As U.S. helicopters approached in darkness a year ago, Osama bin Laden was woefully unprepared: no means of escape, no way to destroy files, no succession plan.
But U.S. intelligence analysts scouring the trove of data he left behind continue to find evidence that al-Qaeda was making provisions for the long term, plans that in some cases remain on track.
Among the previously undisclosed records is a lengthy paper by bin Laden’s successor, Ayman al-Zawahiri, laying out the al-Qaeda strategy for Afghanistan in the years after the United States withdraws, current and former U.S. officials said.
Other files show that through his couriers, bin Laden was in touch not only with al-Qaeda’s established affiliates but also with upstarts being groomed for new alliances. Among them was Nigeria’s Boko Haram, a group that has since embraced al-Qaeda and adopted its penchant for suicide attacks.
Tracing clues in the trove against developments of the past year has been a focal point for U.S. counterterrorism officials seeking to assess what has become of al-Qaeda since the U.S. Navy SEAL raid on bin Laden’s compound in Abbottabad, Pakistan.
The emerging picture is of a network that is crumpled at its core, apparently incapable of an attack on the scale of Sept. 11, 2001, yet poised to survive its founder’s demise.
U.S. officials have debated “since bin Laden’s death what is the trajectory of this organization and when will we know that we’ve actually defeated it,” a senior U.S. counterterrorism official said.
The answer so far is split.
“The organization that brought us 9/11 is essentially gone,” said the official, among several who spoke on the condition of anonymity to discuss U.S. intelligence assessments of al-Qaeda with reporters a year after bin Laden was killed. “But the movement . . . the ideology of the global jihad, bin Laden’s philosophy — that survives in a variety of places outside Pakistan.”
That assessment is considerably more measured than some that were offered in the afterglow of the raid in Abbottabad. Most notably, Leon E. Panetta, after leaving his post as CIA director to become secretary of defense, said he was “convinced that we’re within reach of strategically defeating al-Qaeda.”
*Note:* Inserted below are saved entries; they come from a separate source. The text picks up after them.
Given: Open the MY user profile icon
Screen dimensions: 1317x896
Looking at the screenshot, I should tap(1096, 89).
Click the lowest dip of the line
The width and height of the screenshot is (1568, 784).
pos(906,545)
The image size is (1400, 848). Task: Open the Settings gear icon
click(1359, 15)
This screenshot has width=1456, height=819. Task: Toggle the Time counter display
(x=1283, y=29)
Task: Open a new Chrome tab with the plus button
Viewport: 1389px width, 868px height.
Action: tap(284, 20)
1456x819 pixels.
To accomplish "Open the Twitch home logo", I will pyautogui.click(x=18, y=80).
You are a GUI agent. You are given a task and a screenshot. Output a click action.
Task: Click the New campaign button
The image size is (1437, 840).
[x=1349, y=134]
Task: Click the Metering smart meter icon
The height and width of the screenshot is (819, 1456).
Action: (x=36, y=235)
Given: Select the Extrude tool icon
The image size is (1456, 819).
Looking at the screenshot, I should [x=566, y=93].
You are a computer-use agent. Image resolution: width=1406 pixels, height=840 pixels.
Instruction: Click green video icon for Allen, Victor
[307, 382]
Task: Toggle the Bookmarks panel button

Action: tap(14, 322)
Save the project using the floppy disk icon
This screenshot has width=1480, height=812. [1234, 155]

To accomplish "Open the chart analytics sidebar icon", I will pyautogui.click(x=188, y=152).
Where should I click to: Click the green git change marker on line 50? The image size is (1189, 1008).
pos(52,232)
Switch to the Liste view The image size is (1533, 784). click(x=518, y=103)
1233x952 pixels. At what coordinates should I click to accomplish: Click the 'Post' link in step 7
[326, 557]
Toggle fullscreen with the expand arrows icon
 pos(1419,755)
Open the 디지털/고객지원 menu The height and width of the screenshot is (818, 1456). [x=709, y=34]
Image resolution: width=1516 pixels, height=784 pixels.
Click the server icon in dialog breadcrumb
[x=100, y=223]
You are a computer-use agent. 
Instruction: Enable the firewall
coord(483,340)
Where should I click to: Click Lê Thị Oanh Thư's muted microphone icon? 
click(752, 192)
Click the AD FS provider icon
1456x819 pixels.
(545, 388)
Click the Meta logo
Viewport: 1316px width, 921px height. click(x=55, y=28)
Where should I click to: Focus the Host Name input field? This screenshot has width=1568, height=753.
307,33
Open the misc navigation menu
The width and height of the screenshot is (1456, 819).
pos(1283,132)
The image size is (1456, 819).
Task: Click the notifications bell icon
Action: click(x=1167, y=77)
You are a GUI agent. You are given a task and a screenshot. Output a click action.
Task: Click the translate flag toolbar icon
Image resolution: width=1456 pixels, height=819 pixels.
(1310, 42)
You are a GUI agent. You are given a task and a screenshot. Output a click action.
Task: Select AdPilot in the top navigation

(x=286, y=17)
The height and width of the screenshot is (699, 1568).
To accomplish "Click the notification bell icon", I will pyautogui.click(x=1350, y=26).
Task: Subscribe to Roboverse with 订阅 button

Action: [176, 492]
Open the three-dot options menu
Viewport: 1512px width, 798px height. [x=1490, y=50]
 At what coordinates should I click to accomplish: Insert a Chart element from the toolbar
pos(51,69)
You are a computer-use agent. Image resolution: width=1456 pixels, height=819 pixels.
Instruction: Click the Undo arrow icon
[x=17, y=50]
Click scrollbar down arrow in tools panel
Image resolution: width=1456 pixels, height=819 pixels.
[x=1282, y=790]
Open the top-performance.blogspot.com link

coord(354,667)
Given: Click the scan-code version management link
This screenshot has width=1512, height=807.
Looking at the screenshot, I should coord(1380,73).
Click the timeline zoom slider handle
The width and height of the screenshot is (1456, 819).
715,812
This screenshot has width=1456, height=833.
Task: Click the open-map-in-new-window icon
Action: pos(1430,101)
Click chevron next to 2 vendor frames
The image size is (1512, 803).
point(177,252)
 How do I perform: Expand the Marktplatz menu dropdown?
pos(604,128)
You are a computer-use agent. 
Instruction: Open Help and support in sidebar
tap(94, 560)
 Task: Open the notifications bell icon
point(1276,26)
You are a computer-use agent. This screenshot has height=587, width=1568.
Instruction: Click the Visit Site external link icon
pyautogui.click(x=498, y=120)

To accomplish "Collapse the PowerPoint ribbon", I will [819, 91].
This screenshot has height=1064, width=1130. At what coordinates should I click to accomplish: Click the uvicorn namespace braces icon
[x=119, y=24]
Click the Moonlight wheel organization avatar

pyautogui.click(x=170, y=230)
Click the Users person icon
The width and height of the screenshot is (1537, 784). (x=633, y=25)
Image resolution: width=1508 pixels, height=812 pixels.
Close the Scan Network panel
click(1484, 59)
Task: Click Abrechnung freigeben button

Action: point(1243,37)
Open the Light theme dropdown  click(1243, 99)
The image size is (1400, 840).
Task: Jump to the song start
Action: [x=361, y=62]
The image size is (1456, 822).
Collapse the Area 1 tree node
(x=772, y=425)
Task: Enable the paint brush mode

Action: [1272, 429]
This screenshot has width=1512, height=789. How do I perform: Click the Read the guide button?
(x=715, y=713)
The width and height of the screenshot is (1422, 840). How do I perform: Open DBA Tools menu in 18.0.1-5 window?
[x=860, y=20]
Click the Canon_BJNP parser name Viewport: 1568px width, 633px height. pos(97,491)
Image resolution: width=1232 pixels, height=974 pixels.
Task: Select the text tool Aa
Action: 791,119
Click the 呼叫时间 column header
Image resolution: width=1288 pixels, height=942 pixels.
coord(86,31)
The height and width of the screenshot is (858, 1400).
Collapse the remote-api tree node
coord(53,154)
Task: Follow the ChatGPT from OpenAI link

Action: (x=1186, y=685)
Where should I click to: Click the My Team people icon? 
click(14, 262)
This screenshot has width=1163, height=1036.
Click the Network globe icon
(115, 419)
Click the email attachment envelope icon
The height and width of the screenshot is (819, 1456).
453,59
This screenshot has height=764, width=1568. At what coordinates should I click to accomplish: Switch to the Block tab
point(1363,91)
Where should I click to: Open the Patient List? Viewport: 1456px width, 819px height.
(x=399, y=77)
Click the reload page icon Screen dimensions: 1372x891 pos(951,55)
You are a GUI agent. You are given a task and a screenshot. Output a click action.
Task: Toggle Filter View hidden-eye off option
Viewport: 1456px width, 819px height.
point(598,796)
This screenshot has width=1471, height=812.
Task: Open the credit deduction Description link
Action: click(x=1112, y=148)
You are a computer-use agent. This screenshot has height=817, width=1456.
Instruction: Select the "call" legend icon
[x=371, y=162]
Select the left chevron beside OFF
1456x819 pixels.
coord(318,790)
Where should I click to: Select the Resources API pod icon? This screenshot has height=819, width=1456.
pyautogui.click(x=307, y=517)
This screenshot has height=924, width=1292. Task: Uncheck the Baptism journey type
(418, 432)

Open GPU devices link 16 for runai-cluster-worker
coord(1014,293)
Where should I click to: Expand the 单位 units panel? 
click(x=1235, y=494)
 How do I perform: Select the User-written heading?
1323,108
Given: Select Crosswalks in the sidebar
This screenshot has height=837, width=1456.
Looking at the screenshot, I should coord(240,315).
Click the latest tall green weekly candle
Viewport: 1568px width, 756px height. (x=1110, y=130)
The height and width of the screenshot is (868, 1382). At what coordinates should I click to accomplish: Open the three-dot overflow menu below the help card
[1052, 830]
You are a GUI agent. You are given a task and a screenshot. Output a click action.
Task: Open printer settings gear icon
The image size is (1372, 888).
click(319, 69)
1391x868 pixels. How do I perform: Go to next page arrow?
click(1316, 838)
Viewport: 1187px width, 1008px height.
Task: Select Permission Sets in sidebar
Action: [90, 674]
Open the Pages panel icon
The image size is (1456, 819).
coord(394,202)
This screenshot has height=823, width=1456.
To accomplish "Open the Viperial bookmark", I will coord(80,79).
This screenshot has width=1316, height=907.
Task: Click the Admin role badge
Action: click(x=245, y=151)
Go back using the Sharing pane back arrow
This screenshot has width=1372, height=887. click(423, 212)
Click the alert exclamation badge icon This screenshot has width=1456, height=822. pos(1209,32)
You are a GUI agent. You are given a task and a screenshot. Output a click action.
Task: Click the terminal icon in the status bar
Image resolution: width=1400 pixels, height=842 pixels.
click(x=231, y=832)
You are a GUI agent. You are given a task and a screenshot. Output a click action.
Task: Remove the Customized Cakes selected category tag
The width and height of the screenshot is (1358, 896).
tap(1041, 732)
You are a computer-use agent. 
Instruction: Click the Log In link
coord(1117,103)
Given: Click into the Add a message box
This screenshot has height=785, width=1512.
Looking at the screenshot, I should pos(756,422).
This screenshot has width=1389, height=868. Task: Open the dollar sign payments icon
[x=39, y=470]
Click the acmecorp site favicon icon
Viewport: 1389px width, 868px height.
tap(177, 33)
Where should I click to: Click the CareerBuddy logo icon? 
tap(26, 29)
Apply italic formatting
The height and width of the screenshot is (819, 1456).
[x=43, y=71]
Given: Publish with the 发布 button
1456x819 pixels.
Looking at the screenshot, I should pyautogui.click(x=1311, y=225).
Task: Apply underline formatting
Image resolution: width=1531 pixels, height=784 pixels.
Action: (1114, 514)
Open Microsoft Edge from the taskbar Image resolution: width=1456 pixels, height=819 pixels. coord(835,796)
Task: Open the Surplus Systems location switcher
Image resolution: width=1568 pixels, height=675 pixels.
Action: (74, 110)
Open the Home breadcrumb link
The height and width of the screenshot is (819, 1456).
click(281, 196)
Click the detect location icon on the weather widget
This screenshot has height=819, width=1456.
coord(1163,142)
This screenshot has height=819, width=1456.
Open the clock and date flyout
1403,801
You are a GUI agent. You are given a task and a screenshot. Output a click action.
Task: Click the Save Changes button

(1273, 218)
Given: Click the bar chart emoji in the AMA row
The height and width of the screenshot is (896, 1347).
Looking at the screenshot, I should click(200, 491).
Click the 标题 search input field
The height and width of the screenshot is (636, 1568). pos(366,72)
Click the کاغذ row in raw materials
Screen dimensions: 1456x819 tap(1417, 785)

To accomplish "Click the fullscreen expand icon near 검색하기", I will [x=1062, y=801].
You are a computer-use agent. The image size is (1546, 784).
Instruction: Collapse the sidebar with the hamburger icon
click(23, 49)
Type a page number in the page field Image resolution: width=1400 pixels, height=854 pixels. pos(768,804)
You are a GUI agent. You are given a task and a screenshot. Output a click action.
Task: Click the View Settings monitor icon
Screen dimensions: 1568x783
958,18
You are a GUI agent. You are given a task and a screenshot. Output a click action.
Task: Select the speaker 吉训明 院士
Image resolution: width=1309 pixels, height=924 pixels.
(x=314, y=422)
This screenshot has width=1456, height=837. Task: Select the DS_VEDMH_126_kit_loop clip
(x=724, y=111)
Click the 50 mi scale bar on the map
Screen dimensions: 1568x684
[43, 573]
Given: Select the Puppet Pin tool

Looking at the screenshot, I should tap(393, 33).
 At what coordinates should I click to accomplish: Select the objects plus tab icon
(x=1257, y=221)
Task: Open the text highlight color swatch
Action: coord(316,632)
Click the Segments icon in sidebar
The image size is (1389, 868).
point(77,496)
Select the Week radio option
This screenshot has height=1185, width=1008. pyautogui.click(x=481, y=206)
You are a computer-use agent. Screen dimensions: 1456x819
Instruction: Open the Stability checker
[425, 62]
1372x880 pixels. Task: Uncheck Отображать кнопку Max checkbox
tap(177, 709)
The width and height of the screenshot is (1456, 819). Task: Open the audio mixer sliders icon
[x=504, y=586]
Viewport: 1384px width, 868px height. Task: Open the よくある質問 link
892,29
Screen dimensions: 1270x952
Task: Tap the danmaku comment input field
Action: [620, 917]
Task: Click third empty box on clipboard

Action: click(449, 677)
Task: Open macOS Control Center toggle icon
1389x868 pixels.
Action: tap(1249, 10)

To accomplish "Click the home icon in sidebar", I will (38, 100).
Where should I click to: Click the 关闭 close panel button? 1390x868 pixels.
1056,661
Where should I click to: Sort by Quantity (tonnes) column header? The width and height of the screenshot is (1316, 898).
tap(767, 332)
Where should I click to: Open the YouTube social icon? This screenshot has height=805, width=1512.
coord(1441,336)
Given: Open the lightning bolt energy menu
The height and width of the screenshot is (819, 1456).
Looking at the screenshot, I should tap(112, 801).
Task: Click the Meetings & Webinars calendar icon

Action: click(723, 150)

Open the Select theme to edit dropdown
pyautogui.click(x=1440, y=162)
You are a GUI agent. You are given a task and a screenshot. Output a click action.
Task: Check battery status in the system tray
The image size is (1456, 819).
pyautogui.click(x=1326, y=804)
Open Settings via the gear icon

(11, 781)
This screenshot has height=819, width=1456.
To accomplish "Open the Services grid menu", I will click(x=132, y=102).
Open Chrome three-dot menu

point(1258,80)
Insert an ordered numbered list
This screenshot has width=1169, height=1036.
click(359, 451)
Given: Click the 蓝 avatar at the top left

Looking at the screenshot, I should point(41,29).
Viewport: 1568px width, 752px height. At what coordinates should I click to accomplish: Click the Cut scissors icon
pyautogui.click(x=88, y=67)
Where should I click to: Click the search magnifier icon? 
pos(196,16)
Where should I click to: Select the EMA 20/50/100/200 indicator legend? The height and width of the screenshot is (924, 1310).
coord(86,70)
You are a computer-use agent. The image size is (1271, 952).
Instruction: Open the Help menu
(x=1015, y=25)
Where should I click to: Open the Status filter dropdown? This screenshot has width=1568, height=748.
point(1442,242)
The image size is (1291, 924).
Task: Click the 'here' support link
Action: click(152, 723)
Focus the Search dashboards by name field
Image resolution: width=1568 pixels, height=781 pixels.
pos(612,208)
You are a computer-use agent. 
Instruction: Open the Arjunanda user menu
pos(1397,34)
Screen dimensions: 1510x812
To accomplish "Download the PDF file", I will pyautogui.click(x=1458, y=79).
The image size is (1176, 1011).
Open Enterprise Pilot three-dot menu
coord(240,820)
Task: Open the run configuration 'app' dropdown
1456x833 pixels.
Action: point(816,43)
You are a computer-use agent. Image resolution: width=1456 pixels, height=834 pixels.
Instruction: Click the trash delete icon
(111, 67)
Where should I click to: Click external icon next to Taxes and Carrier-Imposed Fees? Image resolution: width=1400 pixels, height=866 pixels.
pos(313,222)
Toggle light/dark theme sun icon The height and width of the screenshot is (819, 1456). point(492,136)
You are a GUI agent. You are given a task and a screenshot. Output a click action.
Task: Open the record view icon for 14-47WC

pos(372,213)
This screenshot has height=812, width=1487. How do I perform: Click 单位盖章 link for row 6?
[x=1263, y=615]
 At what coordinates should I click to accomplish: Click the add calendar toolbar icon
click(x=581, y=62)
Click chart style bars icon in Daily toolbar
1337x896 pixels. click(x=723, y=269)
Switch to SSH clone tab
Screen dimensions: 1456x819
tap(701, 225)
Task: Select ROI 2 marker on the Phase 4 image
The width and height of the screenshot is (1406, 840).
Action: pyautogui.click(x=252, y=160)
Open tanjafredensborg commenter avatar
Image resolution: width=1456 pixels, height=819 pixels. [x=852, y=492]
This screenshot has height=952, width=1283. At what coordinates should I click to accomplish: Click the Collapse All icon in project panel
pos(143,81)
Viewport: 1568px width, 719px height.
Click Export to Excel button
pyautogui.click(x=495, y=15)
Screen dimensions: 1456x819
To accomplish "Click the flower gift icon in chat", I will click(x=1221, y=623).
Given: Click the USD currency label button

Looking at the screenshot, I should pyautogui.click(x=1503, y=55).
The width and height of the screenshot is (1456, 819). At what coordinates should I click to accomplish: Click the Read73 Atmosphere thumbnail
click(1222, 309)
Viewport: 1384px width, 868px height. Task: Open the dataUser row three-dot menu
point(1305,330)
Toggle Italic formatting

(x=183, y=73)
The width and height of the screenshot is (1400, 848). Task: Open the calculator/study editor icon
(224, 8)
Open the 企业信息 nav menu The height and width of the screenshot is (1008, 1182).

That prospect seemed to grow more tantalizing through the remainder of last year, as CIA drones picked apart al-Qaeda’s upper ranks.
Among those killed in the flurry of strikes were Ilyas Kashmiri, an operative bin Laden tasked with finding a way to kill President Obama, and Atiyah Abdul Rahman, who was in day-to-day charge of al-Qaeda and served as the main link between bin Laden and the network he built.
When a CIA drone killed Anwar al-Awlaki, the U.S.-born cleric accused of helping al-Qaeda’s affiliate in Yemen plot attacks, even the network’s most aggressive franchise seemed suddenly vulnerable.
Since then, however, the momentum has slowed, and al-Qaeda has maneuvered past problems that U.S. officials hoped would hasten its demise. Zawahiri, for example, has defied predictions that he would fail to hold al-Qaeda together without bin Laden to safeguard the brand.
U.S. officials still describe Zawahiri as a divisive figure who lacks bin Laden’s charisma. He is “less compelling,” Robert Cardillo, deputy director of national intelligence, said in a conference call with reporters to discuss the status of al-Qaeda. The group’s followers “will not offer and have not offered [Zawahiri] the deference provided bin Laden.”
Still, no rivals to Zawahiri have emerged. And instead of coping with defections, Zawahiri has added groups to the al-Qaeda fold.
“I don’t think he’s been the disaster people expected,” said Bruce Hoffman, a counterterrorism expert at Georgetown University. Noting that al-Shabab, a militant group in Somalia, formally joined al-Qaeda just two months ago, Hoffman said, “terrorist groups don’t hitch themselves to falling stars.”
Under Zawahiri, a bespectacled physician from Egypt, al-Qaeda has made subtle strategic shifts. He is seen as less preoccupied than bin Laden with mounting large-scale attacks against the United States, instead emphasizing regional struggles at a time when that message is more likely to resonate with Muslims in the Middle East.
By necessity, Zawahiri has narrowed al-Qaeda’s short-term ambitions. Unable to point to a sequel to the Sept. 11 attacks, Zawahiri has sought to find victories in the course of world events.
In his taped messages, Zawahiri has depicted the pending U.S. withdrawal from Afghanistan, budget cuts for the Defense Department and even the Arab Spring as evidence of America’s “shrinking and retreat.”
“He’s trying to jump on the bandwagon,” said Bruce Riedel, a former CIA analyst and terrorism expert at the Brookings Institution. Zawahiri has “gotten the endorsements of the entire global al-Qaeda empire,” Riedel said, but he presides over a core that has been “staggered and set back.”